The appeal to the BCCA started with an analysis that generally requires prior authorization in the form of a warrant, as warrrantless searches are presumed to be unreasonable: Hunter v. Southam, [1984] 2 S.C.R. 145 at 160-161. Where a search is carried out without a warrant, the Crown has the burden of showing, on a balance of probabilities, that the search was reasonable. A warrantless search will be reasonable if it is authorized by law, if the law itself is reasonable, and the manner in which the search was carried out is reasonable: R. v. Collins, [1987] 1 S.C.R. 265 at 278. The power to search incident to arrest without a warrant is a well-established exception to the requirement for prior judicial authorization for a valid search. The Supreme Court of Canada described the principles underlying the power in Cloutier v. Langlois, [1990] 1 S.C.R. 158 and explained them further in R. v. Caslake, [1998] 1 S.C.R. 51.
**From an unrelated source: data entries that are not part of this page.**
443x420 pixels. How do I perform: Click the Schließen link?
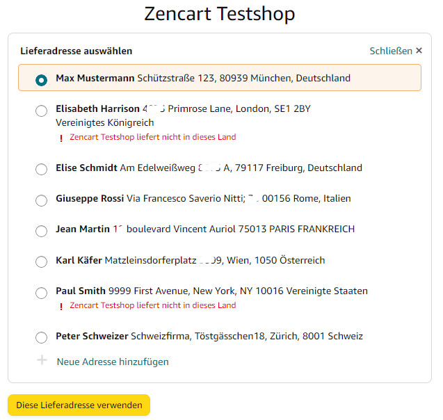click(391, 51)
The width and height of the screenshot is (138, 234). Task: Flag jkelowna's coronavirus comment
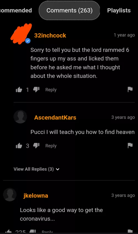pyautogui.click(x=130, y=232)
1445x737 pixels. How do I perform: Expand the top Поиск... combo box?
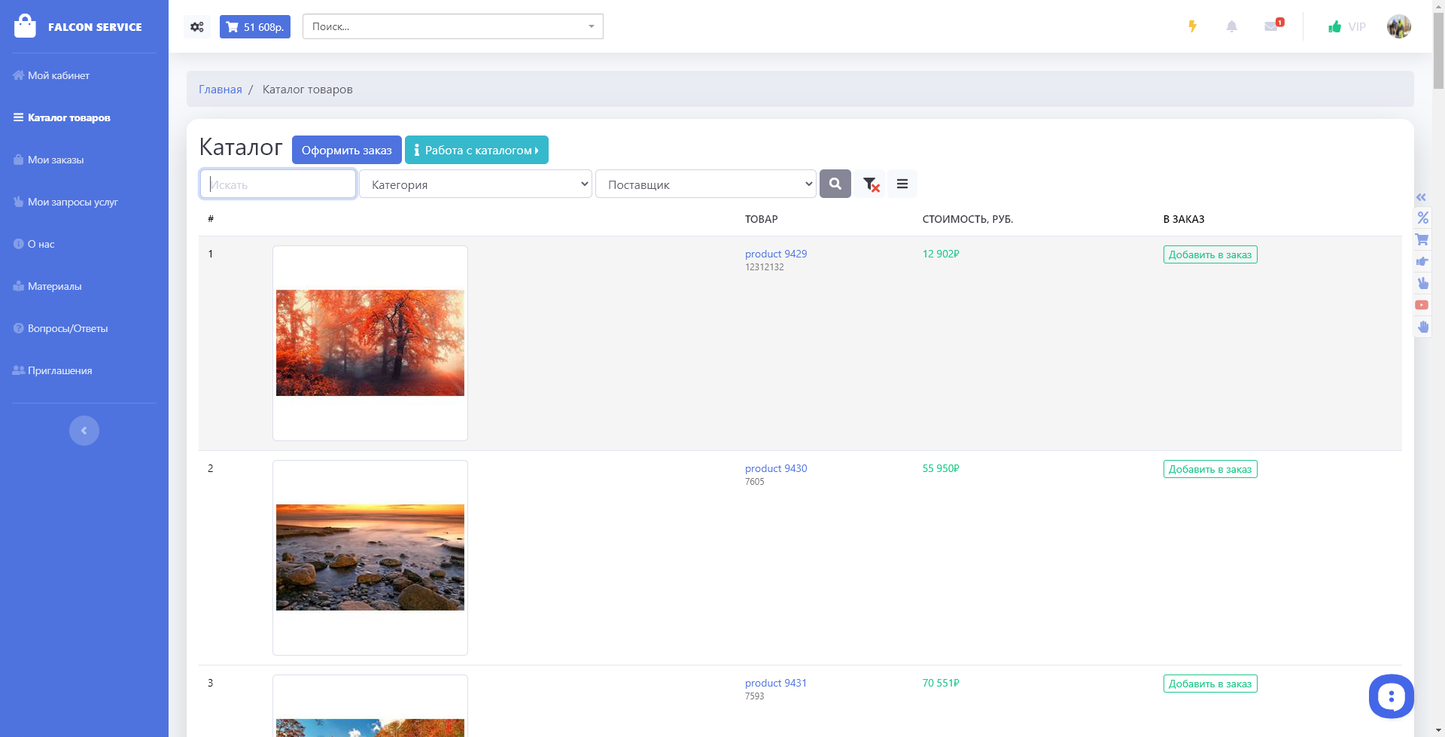click(x=452, y=26)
In applying these principles to the search of smartphones, the courts have considered the individual’s privacy interest in the information contained in such devices, the purpose for the search, and the connection of the search to the arrest in time and distance. Giles was an early case that considered the scope of the power to search incident to arrest in relation to the search and seizure of smartphones. Two years later, in R. v. Polius, [2009] O.J. No. 3074 (S.C.J.), police seized the accused’s cell phone on his arrest, searched the cell phone to find its number, and used that information to obtain a production order under s. 487.012 of the Code to acquire his cell phone records. Justice Trafford of the Ontario Superior Court held that the seizure of the accused’s cell phone on his arrest for counselling murder was not lawful because the arresting officer did not have a reasonable basis to believe that the cell phone may contain evidence of the alleged offence. Justice Trafford went on to consider the scope of the power to search an item seized incident to an arrest. He expressed the view (at para. 41) that a search warrant was required to examine an item beyond a cursory examination. In particular, he found that the deeply personal nature of the information in a cell phone, computer or other electronic device implicated a range of privacy interests protected by s. 8 of the Charter.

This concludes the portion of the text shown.